Chacun à son poste et rien ne va
Un groupe de jeunes Italiens du Sud, riches de leurs seuls rêves de fortune, vient s’installer à Milan. Adelina, Carletto, Gigi, Isotta, Sante et Mariuccia cherchent à s’intégrer dans la mégapole avec l’enthousiasme et la force de ceux qui n’ont rien à perdre. Mais leurs rêves ne vont pas tarder à se confronter à la cruauté de la grande ville et de la vie moderne…

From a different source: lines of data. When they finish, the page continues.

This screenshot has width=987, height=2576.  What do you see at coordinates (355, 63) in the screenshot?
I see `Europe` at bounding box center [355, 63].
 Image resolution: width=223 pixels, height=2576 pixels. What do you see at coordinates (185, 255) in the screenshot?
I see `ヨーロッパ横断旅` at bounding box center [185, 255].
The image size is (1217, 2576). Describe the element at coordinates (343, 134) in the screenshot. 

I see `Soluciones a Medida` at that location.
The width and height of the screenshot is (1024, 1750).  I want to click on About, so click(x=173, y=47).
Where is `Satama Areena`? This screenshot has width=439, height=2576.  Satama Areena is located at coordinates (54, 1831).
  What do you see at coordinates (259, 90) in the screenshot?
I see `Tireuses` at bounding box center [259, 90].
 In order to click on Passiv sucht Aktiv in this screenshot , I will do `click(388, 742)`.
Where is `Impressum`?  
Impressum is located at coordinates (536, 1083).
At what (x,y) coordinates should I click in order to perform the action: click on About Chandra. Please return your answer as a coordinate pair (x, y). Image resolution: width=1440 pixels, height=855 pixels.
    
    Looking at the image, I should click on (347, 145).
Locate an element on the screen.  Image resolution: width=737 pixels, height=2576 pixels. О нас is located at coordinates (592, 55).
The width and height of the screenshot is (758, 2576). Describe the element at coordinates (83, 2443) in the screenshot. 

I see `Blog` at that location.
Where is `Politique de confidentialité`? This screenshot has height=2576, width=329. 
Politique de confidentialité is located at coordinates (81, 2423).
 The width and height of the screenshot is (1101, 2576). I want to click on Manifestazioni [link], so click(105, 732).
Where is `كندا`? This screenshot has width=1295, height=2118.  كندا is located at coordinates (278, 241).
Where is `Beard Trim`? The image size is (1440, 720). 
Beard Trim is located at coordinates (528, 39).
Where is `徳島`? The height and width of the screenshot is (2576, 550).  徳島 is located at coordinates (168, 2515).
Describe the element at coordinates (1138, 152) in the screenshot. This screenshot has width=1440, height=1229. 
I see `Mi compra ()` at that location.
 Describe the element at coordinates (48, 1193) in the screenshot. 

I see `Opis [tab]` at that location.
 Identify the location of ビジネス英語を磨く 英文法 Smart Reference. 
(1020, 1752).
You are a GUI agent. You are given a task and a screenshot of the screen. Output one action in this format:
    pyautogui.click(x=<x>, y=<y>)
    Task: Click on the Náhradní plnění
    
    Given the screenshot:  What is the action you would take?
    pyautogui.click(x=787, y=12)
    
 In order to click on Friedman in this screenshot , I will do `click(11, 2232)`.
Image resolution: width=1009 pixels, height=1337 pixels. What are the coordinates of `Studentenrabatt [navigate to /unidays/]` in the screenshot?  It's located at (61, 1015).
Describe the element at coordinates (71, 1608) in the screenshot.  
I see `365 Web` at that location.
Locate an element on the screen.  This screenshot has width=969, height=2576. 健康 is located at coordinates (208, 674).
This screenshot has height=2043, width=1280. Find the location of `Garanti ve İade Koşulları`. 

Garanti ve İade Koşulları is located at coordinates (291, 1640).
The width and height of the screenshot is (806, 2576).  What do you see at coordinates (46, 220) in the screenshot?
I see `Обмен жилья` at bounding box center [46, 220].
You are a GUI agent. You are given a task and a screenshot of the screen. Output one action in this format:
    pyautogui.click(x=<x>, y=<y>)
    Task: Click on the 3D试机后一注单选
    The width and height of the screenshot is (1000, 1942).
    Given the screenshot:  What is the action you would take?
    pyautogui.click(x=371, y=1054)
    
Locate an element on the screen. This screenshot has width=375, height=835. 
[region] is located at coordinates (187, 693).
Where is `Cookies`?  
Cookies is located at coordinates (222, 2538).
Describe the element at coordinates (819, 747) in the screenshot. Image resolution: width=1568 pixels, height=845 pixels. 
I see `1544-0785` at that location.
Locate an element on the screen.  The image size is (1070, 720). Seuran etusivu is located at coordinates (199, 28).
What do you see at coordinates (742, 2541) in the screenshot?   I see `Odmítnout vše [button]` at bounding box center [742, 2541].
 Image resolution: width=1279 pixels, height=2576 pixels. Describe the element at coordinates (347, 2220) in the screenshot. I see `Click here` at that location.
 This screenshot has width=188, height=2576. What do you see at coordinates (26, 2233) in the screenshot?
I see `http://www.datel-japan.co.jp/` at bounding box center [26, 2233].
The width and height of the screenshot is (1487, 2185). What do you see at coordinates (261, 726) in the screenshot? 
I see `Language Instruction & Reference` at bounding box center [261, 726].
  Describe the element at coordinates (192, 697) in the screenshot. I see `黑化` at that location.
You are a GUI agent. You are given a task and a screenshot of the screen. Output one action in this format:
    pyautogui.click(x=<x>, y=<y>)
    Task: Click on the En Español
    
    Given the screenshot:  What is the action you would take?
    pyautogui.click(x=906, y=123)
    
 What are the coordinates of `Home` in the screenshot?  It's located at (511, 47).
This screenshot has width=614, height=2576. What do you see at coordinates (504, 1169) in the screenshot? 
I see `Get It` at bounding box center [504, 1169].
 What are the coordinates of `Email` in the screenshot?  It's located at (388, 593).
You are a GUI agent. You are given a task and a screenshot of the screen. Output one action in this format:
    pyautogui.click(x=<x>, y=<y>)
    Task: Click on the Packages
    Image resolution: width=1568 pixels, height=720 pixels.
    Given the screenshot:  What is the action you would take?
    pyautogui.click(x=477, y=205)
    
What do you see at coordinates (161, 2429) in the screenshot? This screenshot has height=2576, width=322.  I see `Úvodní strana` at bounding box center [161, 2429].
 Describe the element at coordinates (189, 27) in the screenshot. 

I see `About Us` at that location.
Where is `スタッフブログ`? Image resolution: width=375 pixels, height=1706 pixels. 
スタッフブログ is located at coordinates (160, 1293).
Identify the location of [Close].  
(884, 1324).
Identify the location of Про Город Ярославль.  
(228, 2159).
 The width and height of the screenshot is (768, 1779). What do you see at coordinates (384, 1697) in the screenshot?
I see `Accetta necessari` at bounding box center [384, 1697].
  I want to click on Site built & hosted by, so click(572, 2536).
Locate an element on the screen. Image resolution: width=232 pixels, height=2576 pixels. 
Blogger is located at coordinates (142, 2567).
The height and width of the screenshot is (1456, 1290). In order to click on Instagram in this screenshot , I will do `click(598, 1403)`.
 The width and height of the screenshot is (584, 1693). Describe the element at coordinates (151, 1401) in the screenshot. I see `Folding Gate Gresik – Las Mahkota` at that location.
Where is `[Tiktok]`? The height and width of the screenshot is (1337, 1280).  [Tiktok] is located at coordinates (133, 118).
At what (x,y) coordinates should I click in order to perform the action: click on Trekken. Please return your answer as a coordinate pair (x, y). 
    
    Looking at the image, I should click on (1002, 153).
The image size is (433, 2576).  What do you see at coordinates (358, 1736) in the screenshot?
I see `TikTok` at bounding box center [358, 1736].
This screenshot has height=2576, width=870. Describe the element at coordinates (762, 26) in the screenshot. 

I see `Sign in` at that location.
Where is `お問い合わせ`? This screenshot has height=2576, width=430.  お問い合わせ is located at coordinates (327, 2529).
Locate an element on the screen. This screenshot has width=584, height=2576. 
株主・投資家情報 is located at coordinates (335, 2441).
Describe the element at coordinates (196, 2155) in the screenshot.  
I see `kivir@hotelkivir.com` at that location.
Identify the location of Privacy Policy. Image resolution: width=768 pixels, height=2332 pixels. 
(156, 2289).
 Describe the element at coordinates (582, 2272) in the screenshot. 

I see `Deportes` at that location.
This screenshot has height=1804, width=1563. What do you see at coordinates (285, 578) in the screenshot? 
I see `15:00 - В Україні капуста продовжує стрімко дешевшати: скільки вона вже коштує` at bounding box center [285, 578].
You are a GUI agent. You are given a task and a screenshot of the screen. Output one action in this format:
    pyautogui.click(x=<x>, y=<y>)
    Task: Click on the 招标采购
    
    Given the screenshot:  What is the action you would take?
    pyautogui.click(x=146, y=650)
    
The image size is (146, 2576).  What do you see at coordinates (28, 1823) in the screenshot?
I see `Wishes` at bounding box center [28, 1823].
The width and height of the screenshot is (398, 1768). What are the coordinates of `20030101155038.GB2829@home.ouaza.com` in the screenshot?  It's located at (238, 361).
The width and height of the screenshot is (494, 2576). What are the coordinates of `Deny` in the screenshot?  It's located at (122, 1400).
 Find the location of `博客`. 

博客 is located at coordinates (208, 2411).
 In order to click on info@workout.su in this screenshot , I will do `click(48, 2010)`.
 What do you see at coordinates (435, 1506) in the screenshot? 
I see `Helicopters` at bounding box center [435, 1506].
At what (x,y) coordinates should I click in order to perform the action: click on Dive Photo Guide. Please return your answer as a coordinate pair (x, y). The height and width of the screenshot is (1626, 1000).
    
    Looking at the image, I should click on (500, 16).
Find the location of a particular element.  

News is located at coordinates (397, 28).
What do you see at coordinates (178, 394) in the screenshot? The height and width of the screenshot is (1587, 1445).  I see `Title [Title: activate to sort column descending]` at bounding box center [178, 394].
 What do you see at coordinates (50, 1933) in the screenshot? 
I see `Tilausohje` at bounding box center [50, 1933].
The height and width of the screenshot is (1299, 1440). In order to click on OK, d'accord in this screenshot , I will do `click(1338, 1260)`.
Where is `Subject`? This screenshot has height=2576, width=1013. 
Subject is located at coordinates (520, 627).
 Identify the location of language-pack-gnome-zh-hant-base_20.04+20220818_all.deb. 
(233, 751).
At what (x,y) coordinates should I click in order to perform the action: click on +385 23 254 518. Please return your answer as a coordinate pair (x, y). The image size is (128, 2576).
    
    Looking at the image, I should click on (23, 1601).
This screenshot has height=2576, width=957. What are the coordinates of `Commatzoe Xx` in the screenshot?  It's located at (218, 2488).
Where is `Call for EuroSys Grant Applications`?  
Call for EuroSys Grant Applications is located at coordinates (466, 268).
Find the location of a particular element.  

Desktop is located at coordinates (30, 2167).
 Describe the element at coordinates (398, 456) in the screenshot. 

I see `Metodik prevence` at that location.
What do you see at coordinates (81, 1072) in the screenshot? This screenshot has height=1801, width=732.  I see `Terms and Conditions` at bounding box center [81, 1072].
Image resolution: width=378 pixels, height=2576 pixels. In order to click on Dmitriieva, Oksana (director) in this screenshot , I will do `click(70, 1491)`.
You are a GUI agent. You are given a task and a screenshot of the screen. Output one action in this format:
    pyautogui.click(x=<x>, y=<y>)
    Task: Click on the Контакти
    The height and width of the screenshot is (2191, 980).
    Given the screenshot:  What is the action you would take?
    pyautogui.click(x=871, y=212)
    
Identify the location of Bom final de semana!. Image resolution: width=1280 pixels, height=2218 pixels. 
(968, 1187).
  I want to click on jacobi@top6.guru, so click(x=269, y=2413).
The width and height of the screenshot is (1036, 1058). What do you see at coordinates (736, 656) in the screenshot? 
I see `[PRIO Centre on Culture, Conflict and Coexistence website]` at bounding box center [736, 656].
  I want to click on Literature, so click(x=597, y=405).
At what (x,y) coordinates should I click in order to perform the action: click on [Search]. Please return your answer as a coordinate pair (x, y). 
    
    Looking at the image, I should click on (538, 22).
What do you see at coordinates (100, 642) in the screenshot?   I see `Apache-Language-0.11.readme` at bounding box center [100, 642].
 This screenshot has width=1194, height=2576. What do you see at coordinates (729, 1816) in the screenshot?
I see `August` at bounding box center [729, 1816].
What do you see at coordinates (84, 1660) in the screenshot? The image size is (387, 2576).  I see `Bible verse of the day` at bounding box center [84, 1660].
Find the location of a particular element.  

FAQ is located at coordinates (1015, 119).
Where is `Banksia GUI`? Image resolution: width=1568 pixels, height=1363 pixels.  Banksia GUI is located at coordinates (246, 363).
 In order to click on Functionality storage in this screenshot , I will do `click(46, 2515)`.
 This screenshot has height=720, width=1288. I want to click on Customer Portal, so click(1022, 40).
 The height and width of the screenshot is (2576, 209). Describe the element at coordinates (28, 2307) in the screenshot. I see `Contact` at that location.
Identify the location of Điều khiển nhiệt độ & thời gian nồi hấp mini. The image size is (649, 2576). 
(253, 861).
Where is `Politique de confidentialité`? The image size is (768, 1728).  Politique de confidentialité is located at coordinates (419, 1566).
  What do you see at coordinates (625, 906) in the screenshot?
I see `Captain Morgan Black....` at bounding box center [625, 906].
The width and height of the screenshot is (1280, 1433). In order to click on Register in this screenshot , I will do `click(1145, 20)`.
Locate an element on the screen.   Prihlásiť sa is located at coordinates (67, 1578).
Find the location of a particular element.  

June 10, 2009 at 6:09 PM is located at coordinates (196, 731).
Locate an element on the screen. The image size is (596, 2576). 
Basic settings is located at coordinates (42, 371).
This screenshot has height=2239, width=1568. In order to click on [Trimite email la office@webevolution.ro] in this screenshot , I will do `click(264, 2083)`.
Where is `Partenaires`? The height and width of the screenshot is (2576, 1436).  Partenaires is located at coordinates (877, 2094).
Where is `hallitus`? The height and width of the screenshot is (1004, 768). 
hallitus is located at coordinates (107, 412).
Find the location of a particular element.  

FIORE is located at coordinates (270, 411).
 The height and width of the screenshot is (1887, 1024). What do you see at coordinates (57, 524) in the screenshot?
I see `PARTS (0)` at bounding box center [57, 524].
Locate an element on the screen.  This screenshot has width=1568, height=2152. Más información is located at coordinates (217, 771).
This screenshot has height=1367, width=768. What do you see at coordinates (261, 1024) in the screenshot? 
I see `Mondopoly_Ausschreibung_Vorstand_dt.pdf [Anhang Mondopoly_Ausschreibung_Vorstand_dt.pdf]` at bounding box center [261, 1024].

Si Chacun à son poste et rien ne va vient confirmer la cohérence thématique et formelle de l’univers de Lina Wertmüller - le film travaille un matériau scénaristique et esthétique s’apparentant certainement à celui de Mimi métallo... - ce long métrage témoigne aussi de la capacité de la cinéaste à renouveler avec talent l’approche de l’univers défini avec Mimi métallo... (…) Chacun à son poste… s’appuie sur des interprètes aux trognes baroques - que ces visages soient naturellement "atypiques" ou rendus grotesques par le maquillage - et que Lina Wertmüller laisse aussi libres d’exploiter leurs capacités expressives qu’elle le faisait avec Giancarlo Giannini et Mariangela Melato dans Mimi métallo... Comme dans ce dernier film, Chacun à son poste… offre donc une interprétation hypertrophiée de la commedia all'italiana s’observant, par ailleurs, à propos des dialogues. Les premiers échanges entre les personnages de Chacun à son poste… sont en effet aussi étincelants et tonitruants que ceux que l’on pouvait entendre dans Mimi métallo..., générant souvent d’irrésistibles moments comiques. (…) Ne se contentant pas d’exploiter les recettes comiques, pourtant couronnées de succès, mises au point à l’occasion de Mimi métallo..., Lina Wertmüller compose donc avec Chacun à son poste… un spectacle cinématographique à la fois bigarré et maîtrisé. La fiction la plus ostensible y côtoie la captation documentaire. De même que le rire y devient souvent grinçant pour, finalement, laisser place à une réelle tristesse. Et en explorant ainsi de nouveaux modes de mise en scène, Lina Wertmüller confère une force accrue au propos politique et polémique de Chacun à son poste… Car, si ce dernier vient à différer de Mimi métallo... quant à sa dimension formelle, Chacun à son poste… participe, on l’aura compris, d’une même et virulente dénonciation de toutes les formes de domination alors en vigueur en Italie. Que celles-ci soient économique - Chacun à son poste… montre le monde du travail comme un espace totalement soumis à la loi d’airain du capitalisme -, politique - l’Italie d’alors semble, selon Lina Wertmüller, gangrénée par un fascisme ne prenant même pas la peine de se dissimuler - et enfin sexiste - à la dénonciation de l’interdiction de l’avortement, la cinéaste ajoute les motifs du viol, déjà présent dans Mimi métallo..., et de la prostitution, balayant ainsi les principaux symptômes de la domination masculine. (…)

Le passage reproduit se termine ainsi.